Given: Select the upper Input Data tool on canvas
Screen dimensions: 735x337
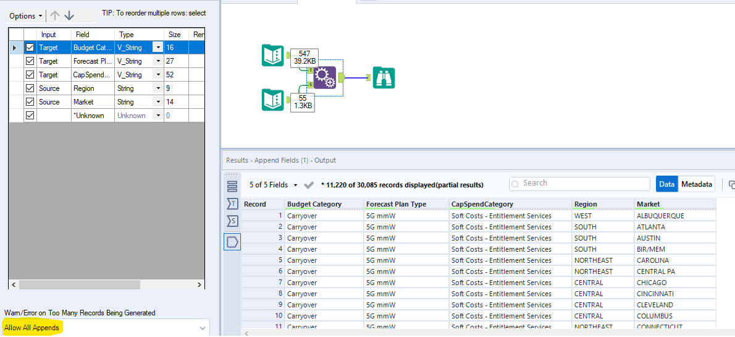Looking at the screenshot, I should coord(272,56).
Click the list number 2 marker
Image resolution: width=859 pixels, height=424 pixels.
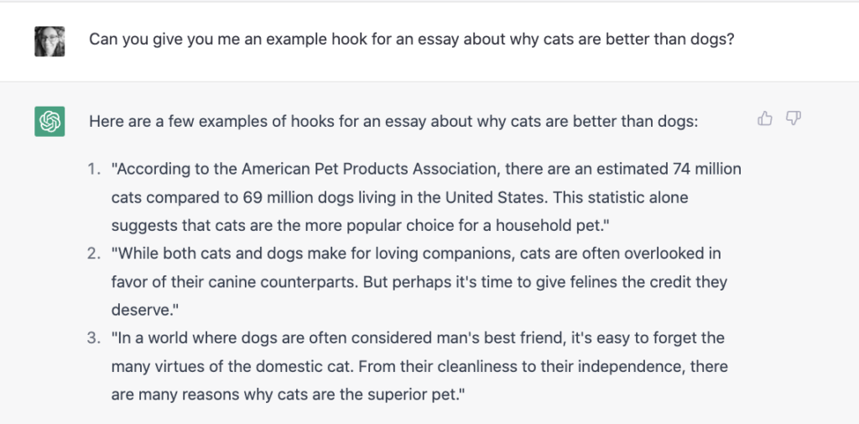(94, 254)
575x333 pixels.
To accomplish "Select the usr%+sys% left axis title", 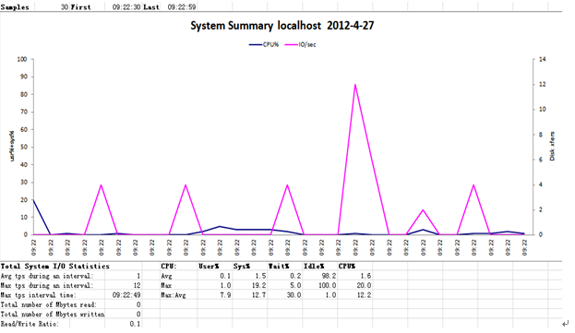I will (x=12, y=146).
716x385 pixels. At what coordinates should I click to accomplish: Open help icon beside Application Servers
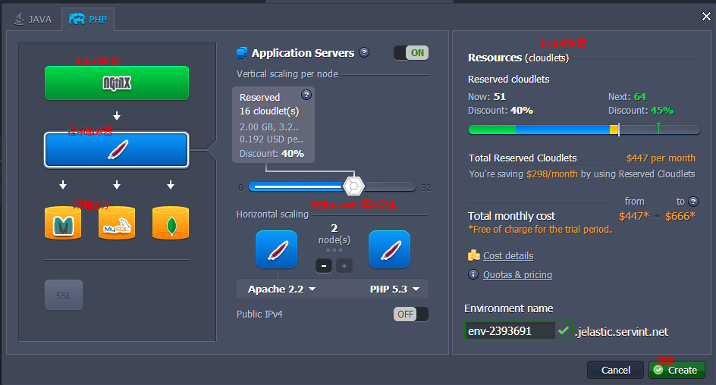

**What the exercise asks**. Leaving all pictures out, output exactly the lines of the material above from the line with "Screen dimensions: 735x337" to the line with "575x333 pixels.", both included.

**Answer to the exercise**.
Screen dimensions: 735x337
Looking at the screenshot, I should coord(272,56).
Click the list number 2 marker
Image resolution: width=859 pixels, height=424 pixels.
(94, 254)
575x333 pixels.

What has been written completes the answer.